## Directions for this task
Restate exactly the lines from the top of the listing below to the line containing "[Share on LinkedIn] (247, 2160)"; the remaining lines are not wanted.

## Information given
+===+
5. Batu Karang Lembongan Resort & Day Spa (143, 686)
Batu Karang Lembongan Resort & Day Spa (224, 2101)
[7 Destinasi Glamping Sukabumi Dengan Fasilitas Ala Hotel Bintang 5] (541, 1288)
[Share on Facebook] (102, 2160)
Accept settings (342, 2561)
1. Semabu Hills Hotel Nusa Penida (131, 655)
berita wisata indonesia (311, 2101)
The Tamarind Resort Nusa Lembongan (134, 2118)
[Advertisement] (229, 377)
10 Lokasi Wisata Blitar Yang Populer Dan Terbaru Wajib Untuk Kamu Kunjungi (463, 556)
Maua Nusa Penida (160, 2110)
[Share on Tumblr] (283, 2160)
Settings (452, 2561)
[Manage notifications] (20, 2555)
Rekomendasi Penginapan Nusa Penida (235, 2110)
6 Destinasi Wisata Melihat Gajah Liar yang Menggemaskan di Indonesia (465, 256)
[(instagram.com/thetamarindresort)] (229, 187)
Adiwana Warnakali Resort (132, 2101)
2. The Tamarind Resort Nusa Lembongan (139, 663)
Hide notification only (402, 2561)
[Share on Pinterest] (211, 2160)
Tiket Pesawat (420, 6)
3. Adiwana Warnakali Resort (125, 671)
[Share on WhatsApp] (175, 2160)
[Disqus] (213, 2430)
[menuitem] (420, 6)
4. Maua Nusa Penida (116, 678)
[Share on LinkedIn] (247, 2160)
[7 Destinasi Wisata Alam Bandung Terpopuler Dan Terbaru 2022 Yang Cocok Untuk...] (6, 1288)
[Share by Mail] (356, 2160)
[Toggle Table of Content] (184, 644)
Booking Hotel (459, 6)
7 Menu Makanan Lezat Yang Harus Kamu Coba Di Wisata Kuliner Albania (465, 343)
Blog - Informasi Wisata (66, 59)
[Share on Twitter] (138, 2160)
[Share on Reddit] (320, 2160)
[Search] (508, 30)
+===+
## Expected answer
5. Batu Karang Lembongan Resort & Day Spa (143, 686)
Batu Karang Lembongan Resort & Day Spa (224, 2101)
[7 Destinasi Glamping Sukabumi Dengan Fasilitas Ala Hotel Bintang 5] (541, 1288)
[Share on Facebook] (102, 2160)
Accept settings (342, 2561)
1. Semabu Hills Hotel Nusa Penida (131, 655)
berita wisata indonesia (311, 2101)
The Tamarind Resort Nusa Lembongan (134, 2118)
[Advertisement] (229, 377)
10 Lokasi Wisata Blitar Yang Populer Dan Terbaru Wajib Untuk Kamu Kunjungi (463, 556)
Maua Nusa Penida (160, 2110)
[Share on Tumblr] (283, 2160)
Settings (452, 2561)
[Manage notifications] (20, 2555)
Rekomendasi Penginapan Nusa Penida (235, 2110)
6 Destinasi Wisata Melihat Gajah Liar yang Menggemaskan di Indonesia (465, 256)
[(instagram.com/thetamarindresort)] (229, 187)
Adiwana Warnakali Resort (132, 2101)
2. The Tamarind Resort Nusa Lembongan (139, 663)
Hide notification only (402, 2561)
[Share on Pinterest] (211, 2160)
Tiket Pesawat (420, 6)
3. Adiwana Warnakali Resort (125, 671)
[Share on WhatsApp] (175, 2160)
[Disqus] (213, 2430)
[menuitem] (420, 6)
4. Maua Nusa Penida (116, 678)
[Share on LinkedIn] (247, 2160)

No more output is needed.